Procureur de la République dans le Pas-de-Calais depuis 1996, ce magistrat de 58 ans a confié au
Monde, mardi, venir
"dans un rapport de sincérité devant les députés". Selon lui,
"on ne peut rester face à un tel événement sans poser des questions sur les causes et les méthodes du système, tel que les hommes et le législateur le font fonctionner. Un ensemble de comportements et d'analyses professionnels ont convergé, il faut savoir pourquoi".
Le procureur, porteur de l'accusation, est inscrit dans la hiérarchie du ministère public : il doit rendre des comptes à son supérieur, le procureur général près la cour d'appel, qui réfère à son tour à la chancellerie (Le Monde du 8 février). Le parquet n'a pas échappé à la critique lors des auditions des semaines passées. "Le parquet a été à l'initiative, depuis 2001", a rappelé le 24 janvier Me Hervé Corbanesi, défenseur du chauffeur de taxi acquitté Pierre Martel.
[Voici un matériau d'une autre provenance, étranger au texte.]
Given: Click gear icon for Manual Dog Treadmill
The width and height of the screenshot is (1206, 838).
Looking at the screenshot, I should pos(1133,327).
Le député Léonce Deprez (UMP) s'est interrogé sur la similitude des regards portés par le siège et le parquet sur l'affaire. "Personne n'a tiré la sonnette d'alarme", a expliqué Me Eric Dupont-Moretti, car "M. Burgaud et M. Lesigne, c'est le même attelage. C'est parce que la confusion des fonctions est permanente dans notre système que M. Lesigne ne contrôle pas le travail de M. Burgaud." M. Lesigne fut, lui aussi, un jeune juge d'instruction. Il a commencé sa carrière à ce poste, à Cherbourg (Manche).
Le procureur sera aussi questionné sur la décision prise de disjoindre du dossier principal d'Outreau l'enquête ouverte sur le meurtre d'une fillette belge. La disjonction a été motivée par la nécessité de ne pas retarder le jugement des mis en examen placés en détention provisoire. Mais selon plusieurs avocats, elle a écarté un élément à décharge pour les mis en cause. Me William Julié, avocat de Karine Duchochois, a même évoqué "une dissimulation organisée entre le siège et le parquet pour faire tenir le dossier". M. Lesigne devra s'expliquer sur un dernier point : il a été procureur durant l'instruction, puis avocat général lors du premier procès d'assises à Saint-Omer (Pas-de-Calais). Un double rôle qui, pour certains, est problématique.